### What this task involves
The entries below must be returned exactly as they stand.

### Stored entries
+===+
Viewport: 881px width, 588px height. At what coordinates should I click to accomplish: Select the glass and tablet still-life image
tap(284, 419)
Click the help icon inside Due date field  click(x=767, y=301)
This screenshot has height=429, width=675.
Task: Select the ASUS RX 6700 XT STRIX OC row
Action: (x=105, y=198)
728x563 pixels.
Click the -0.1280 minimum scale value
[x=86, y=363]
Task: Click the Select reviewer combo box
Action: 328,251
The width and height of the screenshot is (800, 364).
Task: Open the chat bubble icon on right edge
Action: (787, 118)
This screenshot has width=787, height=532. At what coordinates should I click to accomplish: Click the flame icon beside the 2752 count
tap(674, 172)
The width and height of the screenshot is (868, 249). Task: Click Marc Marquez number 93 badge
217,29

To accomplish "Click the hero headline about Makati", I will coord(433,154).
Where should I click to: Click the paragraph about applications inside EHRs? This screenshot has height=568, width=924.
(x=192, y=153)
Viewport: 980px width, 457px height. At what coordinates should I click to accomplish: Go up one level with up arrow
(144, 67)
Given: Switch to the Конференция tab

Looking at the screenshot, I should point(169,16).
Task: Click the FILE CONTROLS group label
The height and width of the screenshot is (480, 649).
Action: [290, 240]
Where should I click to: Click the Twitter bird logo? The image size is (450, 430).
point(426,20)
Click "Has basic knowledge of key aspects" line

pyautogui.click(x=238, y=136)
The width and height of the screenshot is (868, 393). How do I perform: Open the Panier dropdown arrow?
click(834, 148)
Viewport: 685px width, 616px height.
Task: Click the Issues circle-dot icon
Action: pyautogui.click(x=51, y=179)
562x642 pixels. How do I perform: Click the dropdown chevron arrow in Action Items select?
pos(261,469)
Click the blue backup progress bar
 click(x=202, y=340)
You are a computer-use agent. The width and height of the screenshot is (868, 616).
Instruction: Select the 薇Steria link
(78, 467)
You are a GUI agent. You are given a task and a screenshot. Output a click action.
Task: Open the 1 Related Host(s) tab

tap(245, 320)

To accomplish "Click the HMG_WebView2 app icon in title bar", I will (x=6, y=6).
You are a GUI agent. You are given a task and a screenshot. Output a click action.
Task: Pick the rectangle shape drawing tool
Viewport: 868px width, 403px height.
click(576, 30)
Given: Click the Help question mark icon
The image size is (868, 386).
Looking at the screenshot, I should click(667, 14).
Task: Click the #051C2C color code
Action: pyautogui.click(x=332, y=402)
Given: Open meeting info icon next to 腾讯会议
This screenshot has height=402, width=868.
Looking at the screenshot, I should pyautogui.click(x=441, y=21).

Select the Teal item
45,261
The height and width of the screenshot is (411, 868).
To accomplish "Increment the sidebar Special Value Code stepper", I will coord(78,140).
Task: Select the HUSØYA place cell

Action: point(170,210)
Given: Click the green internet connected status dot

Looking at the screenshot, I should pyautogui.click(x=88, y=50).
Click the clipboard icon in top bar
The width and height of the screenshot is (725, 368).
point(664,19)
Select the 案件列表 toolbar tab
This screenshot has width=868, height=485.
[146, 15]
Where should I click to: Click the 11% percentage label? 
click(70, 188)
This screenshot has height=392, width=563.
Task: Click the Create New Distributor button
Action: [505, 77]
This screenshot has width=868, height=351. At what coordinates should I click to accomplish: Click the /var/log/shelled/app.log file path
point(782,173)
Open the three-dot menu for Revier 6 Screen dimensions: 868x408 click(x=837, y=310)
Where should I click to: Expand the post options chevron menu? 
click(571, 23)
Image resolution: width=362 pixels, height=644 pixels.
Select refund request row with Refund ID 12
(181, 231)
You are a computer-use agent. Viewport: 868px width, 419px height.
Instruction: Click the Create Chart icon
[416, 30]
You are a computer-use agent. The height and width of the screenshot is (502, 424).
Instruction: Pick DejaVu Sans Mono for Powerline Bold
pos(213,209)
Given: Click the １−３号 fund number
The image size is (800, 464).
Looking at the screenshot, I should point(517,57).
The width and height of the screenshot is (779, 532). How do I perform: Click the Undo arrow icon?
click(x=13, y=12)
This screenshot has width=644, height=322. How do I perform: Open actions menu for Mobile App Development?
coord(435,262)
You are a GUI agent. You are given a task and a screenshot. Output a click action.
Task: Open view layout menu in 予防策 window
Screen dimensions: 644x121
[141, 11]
+===+
### Your solution
Viewport: 881px width, 588px height. At what coordinates should I click to accomplish: Select the glass and tablet still-life image
tap(284, 419)
Click the help icon inside Due date field  click(x=767, y=301)
This screenshot has height=429, width=675.
Task: Select the ASUS RX 6700 XT STRIX OC row
Action: (x=105, y=198)
728x563 pixels.
Click the -0.1280 minimum scale value
[x=86, y=363]
Task: Click the Select reviewer combo box
Action: 328,251
The width and height of the screenshot is (800, 364).
Task: Open the chat bubble icon on right edge
Action: (787, 118)
This screenshot has width=787, height=532. At what coordinates should I click to accomplish: Click the flame icon beside the 2752 count
tap(674, 172)
The width and height of the screenshot is (868, 249). Task: Click Marc Marquez number 93 badge
217,29

To accomplish "Click the hero headline about Makati", I will coord(433,154).
Where should I click to: Click the paragraph about applications inside EHRs? This screenshot has height=568, width=924.
(x=192, y=153)
Viewport: 980px width, 457px height. At what coordinates should I click to accomplish: Go up one level with up arrow
(144, 67)
Given: Switch to the Конференция tab

Looking at the screenshot, I should point(169,16).
Task: Click the FILE CONTROLS group label
The height and width of the screenshot is (480, 649).
Action: [290, 240]
Where should I click to: Click the Twitter bird logo? The image size is (450, 430).
point(426,20)
Click "Has basic knowledge of key aspects" line

pyautogui.click(x=238, y=136)
The width and height of the screenshot is (868, 393). How do I perform: Open the Panier dropdown arrow?
click(834, 148)
Viewport: 685px width, 616px height.
Task: Click the Issues circle-dot icon
Action: pyautogui.click(x=51, y=179)
562x642 pixels. How do I perform: Click the dropdown chevron arrow in Action Items select?
pos(261,469)
Click the blue backup progress bar
 click(x=202, y=340)
You are a computer-use agent. The width and height of the screenshot is (868, 616).
Instruction: Select the 薇Steria link
(78, 467)
You are a GUI agent. You are given a task and a screenshot. Output a click action.
Task: Open the 1 Related Host(s) tab

tap(245, 320)

To accomplish "Click the HMG_WebView2 app icon in title bar", I will (x=6, y=6).
You are a GUI agent. You are given a task and a screenshot. Output a click action.
Task: Pick the rectangle shape drawing tool
Viewport: 868px width, 403px height.
click(576, 30)
Given: Click the Help question mark icon
The image size is (868, 386).
Looking at the screenshot, I should click(667, 14).
Task: Click the #051C2C color code
Action: pyautogui.click(x=332, y=402)
Given: Open meeting info icon next to 腾讯会议
This screenshot has height=402, width=868.
Looking at the screenshot, I should pyautogui.click(x=441, y=21).

Select the Teal item
45,261
The height and width of the screenshot is (411, 868).
To accomplish "Increment the sidebar Special Value Code stepper", I will coord(78,140).
Task: Select the HUSØYA place cell

Action: point(170,210)
Given: Click the green internet connected status dot

Looking at the screenshot, I should pyautogui.click(x=88, y=50).
Click the clipboard icon in top bar
The width and height of the screenshot is (725, 368).
point(664,19)
Select the 案件列表 toolbar tab
This screenshot has width=868, height=485.
[146, 15]
Where should I click to: Click the 11% percentage label? 
click(70, 188)
This screenshot has height=392, width=563.
Task: Click the Create New Distributor button
Action: [505, 77]
This screenshot has width=868, height=351. At what coordinates should I click to accomplish: Click the /var/log/shelled/app.log file path
point(782,173)
Open the three-dot menu for Revier 6 Screen dimensions: 868x408 click(x=837, y=310)
Where should I click to: Expand the post options chevron menu? 
click(571, 23)
Image resolution: width=362 pixels, height=644 pixels.
Select refund request row with Refund ID 12
(181, 231)
You are a computer-use agent. Viewport: 868px width, 419px height.
Instruction: Click the Create Chart icon
[416, 30]
You are a computer-use agent. The height and width of the screenshot is (502, 424).
Instruction: Pick DejaVu Sans Mono for Powerline Bold
pos(213,209)
Given: Click the １−３号 fund number
The image size is (800, 464).
Looking at the screenshot, I should point(517,57).
The width and height of the screenshot is (779, 532). How do I perform: Click the Undo arrow icon?
click(x=13, y=12)
This screenshot has width=644, height=322. How do I perform: Open actions menu for Mobile App Development?
coord(435,262)
You are a GUI agent. You are given a task and a screenshot. Output a click action.
Task: Open view layout menu in 予防策 window
Screen dimensions: 644x121
[141, 11]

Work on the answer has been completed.